As the sun begins to break through the hazy clouds onto campus once again, and the geese return to dominate the Warwick footpaths with the next generation waddling behind them, it can only mean that Spring is well and truly upon us. And that means the Spring Elections are too.
Agendas will be written. Candidates will be shortlisted. Posters will be pinned to every available tree. Votes will be cast. And eventually, a Sabbatical team for the coming academic year will be democratically chosen. During your time at Warwick, it is easy for this process to simply pass you by. Second term is often the busiest and the prospect of looking into these elections further than commenting on the quality of cardboard banner can often seem like time could be better spent elsewhere. These elections can often seem like the apex of disconnect between students and our representation at university.
However, while student politics may have its notable flaws, with the recent events that have been unfolding both nationally and the evident issues that are far closer to home, now more than ever is the time to elect a strong Sabbatical team that truly represents the students on this campus.
We are not simply voting for matters that are internalized within campus. By voting, we contribute to a wider, more national debate.
Voter turnout for SU elections is typically poor. However, following the General Election, they may seem particularly insignificant, failing to carry the same gravity. The names and faces of hopeful students don’t quite share the reputation of party leaders.
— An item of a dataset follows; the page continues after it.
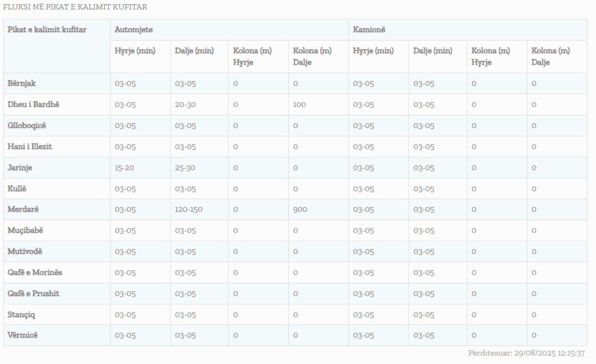Click the Kamionë column group header
Screen dimensions: 596x364
[x=369, y=29]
Far from being familiar from our televisions or Twitter feeds, perhaps you once saw a candidate decked out in cardboard at circle, or recognise another from a first year seminar.
If we do vote, it’s likely we base our choices on the creativity displayed in campaigning (a canopy of paper keys to symbolise “unlocking” new policies – bullsh*t, but genius), or the amount we are spammed on Facebook. Or we select the person promising a Spoons on campus – there’s always one. Straight-up deception, but a sure-fire way to cash in votes from those still mourning the burger-and-pint deal that has vanished from the Duck’s menu.
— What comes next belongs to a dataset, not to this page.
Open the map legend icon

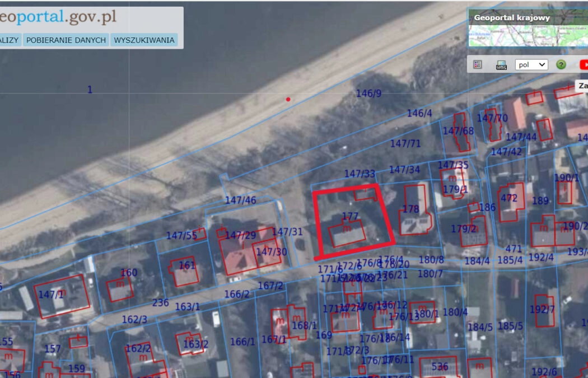(x=478, y=64)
We should take the elections more seriously. Our Students’ Union is a central part of the Warwick experience. If you have ever joined a society, enjoyed (well, tolerated) a night at Pop, or met a pal at Curiositea, it will have shaped your time at university. It is in your interest to take this chance to influence it, to have your voice heard. And, simply, by not voting, you forfeit the right to complain.
We are not simply voting for matters that are internalized within campus. By voting, we contribute to a wider, more national debate. Whether it be in local politics, such as the upgrading of the 12X National Express bus to Coventry following a dangerous incident that occurred near our campus, to national politics, regarding the state of our extortionately high tuition fees. By voting in these elections, we are contributing to something far beyond internal student politics. This gives us a responsibility, now more than ever, to be an active part of this university’s future.
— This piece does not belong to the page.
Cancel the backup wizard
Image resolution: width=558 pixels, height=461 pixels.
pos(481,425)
As students, we have a duty to create on a local level the change we want to see in the world at large.
The recent events that have unfolded on campus over the last few months have shown the unfortunate consequences of an institution acting without the representation of its body. With the support of our Student Union, it was actively shown that students not only have a voice to speak out, but also that this voice can be a powerful tool for change. The best way of doing this is knowing exactly how we want to be represented and by voting for those candidates in the upcoming election. The more people that take the time to fill out the two-minute form, the stronger the team’s mandate will be.
Yes, in the grand scheme of things, these elections might seem trivial. But, ultimately, a national issue is a student issue. Passionate for climate change? Scrutinise the candidates for Environment and Ethics Officer. Identify as a feminist? Vote for a committed Women’s Officer. As students, we have a duty to create on a local level the change we want to see in the world at large. Our campus is a microcosm, and we should treat it as such.